LOST in my Brain
Sitting at the McDonald’s typing on the MacBook thinking about drinking a McCafe…
I decided not to go out tonight and just hang with the kiddies. I was supposed to go to a wine tasting and had a sitter lined up, but felt sort of wishy-washy about it all day and really wanted to have a night with my kids where we don’t have to do homework or activities, and I can be the fun mom for a change. AND, if that means we have dinner at this place (since I told Coop it was his choice), then so be it. The play area is packed with families all with the same idea, so the noise in there is unbearable. But the kids are having fun. I know this food is horrible, but we try all week to be good and sometimes you just have to give in. It’s all about balance right?!
Anyway, the other reason I didn’t want to go out tonight is because that would be two nights in a row. I went out with my girlfriends last night (not the ones that hate each others guts and not the ones who are all married to Brian’s friends – well except Steph). We had fun. We drank and we danced and in the end, I was given a ride home from a complete stranger who was supposedly sober. I wasn’t. I texted Vis but he was already asleep and in hind site I should have called, but like I said I was not exactly sober and so judgment is one of those things that get’s compromised. I actually had to leave before everyone else so I could get home to the sitter. Her mom always comes and gets her and was probably pissed that it was 1:30 in the morning (sorry Colleen).
Then I had a half an hour conversation with Brian (another bad judgment call answering the phone at 2AM), and he made me cry. I didn’t just cry, I wailed. It was uncontrollable and just came over me like some sort of involuntary seizure. And he just kept talking and I could not even hear what he was saying and I wasn’t sure why I was crying but I remember thinking, “this feels good, I really need this” and then “what the hell does he expect me to say”…and then as it continued “Jesus my head hurts and I have to get off the phone and go to sleep”.
The pain I feel with the rejection I’ve been dealt makes my lip quiver and sometimes makes me so angry I can feel my jaw tighten. There have been moments when it has pushed me to the limit and I’m pretty sure I have not yet experienced the full force of what is surely suppressed inside me about the things that happened with Brian. On the surface I brush it away and when I talk about it to other people, I paint a picture of indifference. Truth be told, I’m not sure what might be buried below. I’ve got a tight lock on it like that “hatch” in LOST. It’s likeis down there putting in those numbers every eight hours and pushing that button, just so the fury never gets unleashed. And I’m just sitting up here in the jungle running from the occasional Smoke Monster.

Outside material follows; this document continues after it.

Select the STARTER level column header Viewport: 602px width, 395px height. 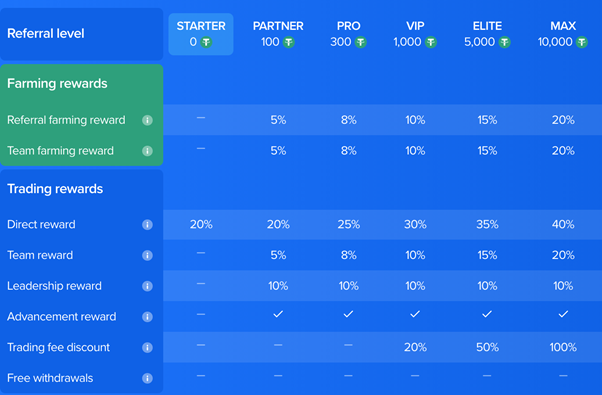pos(201,34)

Well last night Desmond left his post, if just for a brief moment, and I got a taste of the power being kept at bay. It stands to reason with all the years and years I had dedicated and all the effort I put into that relationship that ending it would come with more than indifference. There were moments when things were so raw and volatile and yet others that I just did not have the capacity to comprehend. Something in me pushed those things down before they even registered in my limbic brain. Like the part of my brain that receives sensory input passed it to the thalamus, and she said “Whoa, this shit is going to be a problem. Put it in the hole – and give Desmond the code”.
And then when I was thinking about all of it this morning while laying in bed, I was questioning the imbalance, because it is so counter to what I believe. Why do people always want what they can’t have? What makes this girl over here pine over that guy that won’t give her the time of day while that guy is thinking of being with this other girl who is not available? Why does Brian want me now and want to try and fix things and be a family now when it’s too late? Why does Vis just want to be friends? Will he regret it when it’s too late too or will he be just like Joshua and act like our time together never happened. Then I start wondering if all relationships are like this. If all guys are weird and things are never normal. Then I had to get up and start my day and I forgot all about these questions until just now.
And just when I type the words “all guys are weird and things are never normal” some jack-knob walks by with a ring hole in his ear the size of a 50 cent piece. And I’m now thinking “yup, so not normal”. But this isn’t real life, this is McDonald’s where the people of Wal-Mart come for their weekly meetings and strange is the language of choice.